Scientist’s fingers were getting cut by paper, study was done to know the reason, further research stopped due to minor reason!

Scientist’s fingers were getting cut by paper, study was done to know the reason, further research stopped due to minor reason!


If you have ever wondered why even the smallest piece of paper can cut your fingers, then you are not alone. A scientist was also troubled by the repeated cutting of fingers by paper. But he decided that he would find out the reason for this. He got success in his research, but he says that now his further research will face problems due to a small reason.

Kari Jensen, a physicist and researcher at the Technical University of Denmark, began a scientific study of this painful puzzle. New Scientist “I got a lot of paper cuts and to be honest, they started to bother me,” he told .

Jensen concluded in a cutting comment published in the journal Physical Review E that the paper posing the greatest risk was just 65 micrometres thick, much like the now little-used dot-matrix printer paper.
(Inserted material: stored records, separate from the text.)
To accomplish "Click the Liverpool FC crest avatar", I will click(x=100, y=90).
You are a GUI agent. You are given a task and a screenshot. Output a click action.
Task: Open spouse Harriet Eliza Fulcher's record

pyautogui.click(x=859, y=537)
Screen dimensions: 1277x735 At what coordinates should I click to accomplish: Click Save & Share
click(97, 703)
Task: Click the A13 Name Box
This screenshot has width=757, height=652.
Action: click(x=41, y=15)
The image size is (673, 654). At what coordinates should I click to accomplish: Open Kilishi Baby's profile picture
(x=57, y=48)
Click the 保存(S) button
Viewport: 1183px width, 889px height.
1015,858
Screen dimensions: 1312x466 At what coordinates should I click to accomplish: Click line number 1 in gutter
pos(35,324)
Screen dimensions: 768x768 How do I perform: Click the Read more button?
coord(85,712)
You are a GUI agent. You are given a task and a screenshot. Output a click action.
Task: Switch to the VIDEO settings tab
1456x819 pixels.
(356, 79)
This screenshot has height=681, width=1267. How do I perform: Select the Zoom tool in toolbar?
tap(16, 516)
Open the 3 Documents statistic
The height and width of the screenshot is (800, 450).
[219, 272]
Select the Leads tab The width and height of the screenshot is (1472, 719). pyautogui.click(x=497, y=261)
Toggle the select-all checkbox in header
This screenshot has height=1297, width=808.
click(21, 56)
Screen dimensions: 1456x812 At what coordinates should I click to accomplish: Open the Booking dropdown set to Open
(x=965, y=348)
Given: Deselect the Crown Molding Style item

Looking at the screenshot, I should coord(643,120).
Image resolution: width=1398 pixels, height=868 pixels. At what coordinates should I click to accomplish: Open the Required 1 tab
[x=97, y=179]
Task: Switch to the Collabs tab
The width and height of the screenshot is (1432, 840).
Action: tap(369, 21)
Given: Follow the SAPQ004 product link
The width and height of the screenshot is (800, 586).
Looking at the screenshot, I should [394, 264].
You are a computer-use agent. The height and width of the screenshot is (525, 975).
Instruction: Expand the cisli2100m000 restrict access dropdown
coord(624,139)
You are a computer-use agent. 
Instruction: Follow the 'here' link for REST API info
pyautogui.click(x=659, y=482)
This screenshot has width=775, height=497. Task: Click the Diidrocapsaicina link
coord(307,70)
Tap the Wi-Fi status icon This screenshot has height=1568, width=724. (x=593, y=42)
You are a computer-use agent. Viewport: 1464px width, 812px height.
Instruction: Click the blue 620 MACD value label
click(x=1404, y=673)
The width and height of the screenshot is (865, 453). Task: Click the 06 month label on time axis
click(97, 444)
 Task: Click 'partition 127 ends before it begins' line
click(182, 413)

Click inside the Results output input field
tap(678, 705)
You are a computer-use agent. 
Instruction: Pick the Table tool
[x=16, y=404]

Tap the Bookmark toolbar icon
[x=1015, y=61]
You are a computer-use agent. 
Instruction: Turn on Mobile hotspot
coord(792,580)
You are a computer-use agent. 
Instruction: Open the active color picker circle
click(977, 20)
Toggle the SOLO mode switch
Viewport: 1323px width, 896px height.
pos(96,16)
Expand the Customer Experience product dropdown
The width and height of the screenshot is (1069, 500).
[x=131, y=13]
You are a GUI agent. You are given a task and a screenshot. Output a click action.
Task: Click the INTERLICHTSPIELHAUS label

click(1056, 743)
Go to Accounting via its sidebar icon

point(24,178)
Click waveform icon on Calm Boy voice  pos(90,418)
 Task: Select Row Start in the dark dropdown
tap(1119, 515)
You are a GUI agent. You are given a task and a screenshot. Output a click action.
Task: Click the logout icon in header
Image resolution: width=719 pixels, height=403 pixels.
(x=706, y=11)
The magazine’s paper came in second.

Jensen discovered that a particular thickness of paper and its particular angle is more effective in cutting skin. (Representative image: Canva)

The team of researchers collected different paper products such as tissues, magazines, book pages, printer paper, photos and business cards and tested them with ballistic gelatin, which is used to simulate the epidermis. The thickness and angle of cutting the skin were two key factors.

“Our initial data indicate that a successful paper cut is physically impossible outside a relatively narrow range of thicknesses for a given angle,” the researchers wrote. If too thin, the paper will bump into the skin. If too thick, it will not exert enough pressure to cut. Pressure applied straight down was less likely to cause injury than cutting at an angle.

Also read: A woman was born without legs, today she is an athlete, actor, model, her name is in the Guinness Book of World Records!

Instead of using their research to avoid paper cuts in the future, the team’s study informed the design of a new, single-use tool called the “papermachete,” which can cut fruits, vegetables and poultry, Jensen told Science News. In the future, they hope to test the blade model on human skin, but recruiting for research can be tricky—ideally you want some test subjects, but volunteers are hard to find.